Mr Ansa-Asare said the partnership with SOAS was an opportunity for the country to tap into the vast experiences and successes of the University of London to help train a new crop of professionals with the right attitude towards their respective responsibilities.

Journey of MUC

Recounting the events that led to the establishment of MUC, Mr Ansa-Asare said the death of his son in 2002 under strange circumstances motivated him to establish a medical school to help train quality healthcare professionals in the country.
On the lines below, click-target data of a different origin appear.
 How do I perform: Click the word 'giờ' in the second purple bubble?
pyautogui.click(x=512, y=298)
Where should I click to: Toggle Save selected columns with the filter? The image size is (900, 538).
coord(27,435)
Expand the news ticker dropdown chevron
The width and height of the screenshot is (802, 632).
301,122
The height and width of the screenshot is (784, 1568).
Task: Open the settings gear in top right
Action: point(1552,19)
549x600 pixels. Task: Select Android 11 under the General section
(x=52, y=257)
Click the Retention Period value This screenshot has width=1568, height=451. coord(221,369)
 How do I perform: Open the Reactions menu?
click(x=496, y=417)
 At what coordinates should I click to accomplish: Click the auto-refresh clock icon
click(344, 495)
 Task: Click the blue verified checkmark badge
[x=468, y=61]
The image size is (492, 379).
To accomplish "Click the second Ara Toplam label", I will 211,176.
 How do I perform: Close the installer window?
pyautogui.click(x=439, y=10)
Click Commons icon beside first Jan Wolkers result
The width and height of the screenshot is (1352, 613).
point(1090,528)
He explained that while his son was on admission at the Korle Bu Teaching Hospital, he felt disappointed by the attitude of some of the healthcare professionals who were unsympathetic to the plight of his son, who was suffering and had to send him away to South Africa for proper medical care, although he died few weeks later.

Those events, he said, challenged him and his wife to establish the university.

Mr Ansa-Asare also paid glowing tribute to former President John Agyekum Kufuor and the late Bernard Da Rocha for the various roles they played in the formative years of the university.

Teaching and research centres

The night also saw the launch of three teaching and research centres under the SOAS-MUC partnership.

They were the Professor W. C. Ekow Daniels Centre for African Studies, the Professor Sir Roy Goode QC Centre for Commercial Law and the Professor Spyridon Flogaitis Centre for Public Law and Policy, which was established in collaboration with the European Public Law Organisation.

The centres, according to Mr Ansa-Asare, were named after the world’s leading scholars in their fields, who had also personally been involved in and supportive of the growth of MUC.

The event was attended by dignitaries from academia, corporate and international development spheres, members of the diplomatic corps and MUC alumni.
Notable among the personalities were former President J A Kufuor, Ambassador D. K. Osei, Prof. Akua Kuenyehia and Mr Azumah Nelson.

Mutual opportunity

The Director of SOAS, Baroness Valerie Amos, for her part, said the partnership between the two institutions would help strengthen the “already strong bond between SOAS and Ghana”.

She said with a changing world, academia was also bound to change and, therefore, the need to create innovative means of advancing teaching and learning such as the partnership between the two institutions.

With the partnership, Baroness Amos said Ghanaian students would have the opportunity to benefit from SOAS’s enormous teaching facilities, including its Centre of Excellence for African Studies which covered politics, law, anthropology and business among others.